Aug 12, 2009, 5:21 AM EST
After I posted about Justin Tryon yesterday, I thought a bit more about what Darrell Green said about him. In particular, this part jumped out at me: “. . . he’s a starter in 2009, 2010 or whenever the opportunity comes.”
What jumped out at me was the mention of 2010. Carlos Rogers will be a free agent next year, restricted or unrestricted depending on whether or not there is a new CBA. If he hits the free agent market he is likely to be a fairly highly sought after player assuming that he has a solid 2009.
That’s fine; you want to have players that other teams want.
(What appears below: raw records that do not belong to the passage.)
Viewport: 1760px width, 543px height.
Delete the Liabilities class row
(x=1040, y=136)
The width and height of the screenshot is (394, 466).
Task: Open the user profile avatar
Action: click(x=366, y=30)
But you don’t want to be in a position where you’re forced to break the bank because you have nobody on the team that can replace that player.
So, if Tryon lives up to Green’s words, the Skins will be in a pretty good position when it comes to dealing with Rogers. If the bidding gets too high they can just let him go, knowing that a solid replacement, a player that they—gasp—drafted.
Now, I don’t want everyone to think that I believe that Tryon is as good a Rogers or that I’m trying to run Rogers out of town. Neither of those is the case. I think that Rogers is highly underappreciated. He drops passes that other CB’s wouldn’t be in position to get their hands on.
But the world of sports is unlike that of other businesses in that the prices are set by your dumbest competitor. Often the Redskins are in the role of being that dumbest competitor. In this situation they might be able to draw a line in the stand and, if the bidding goes past that, let Rogers walk and have a cornerback who’s working off of a fourth-round draftee rookie deal for the next two seasons. It’s probably too much to hope to think it would be the start of a trend or anything like that, but any succession planning taking place at all is a welcome development.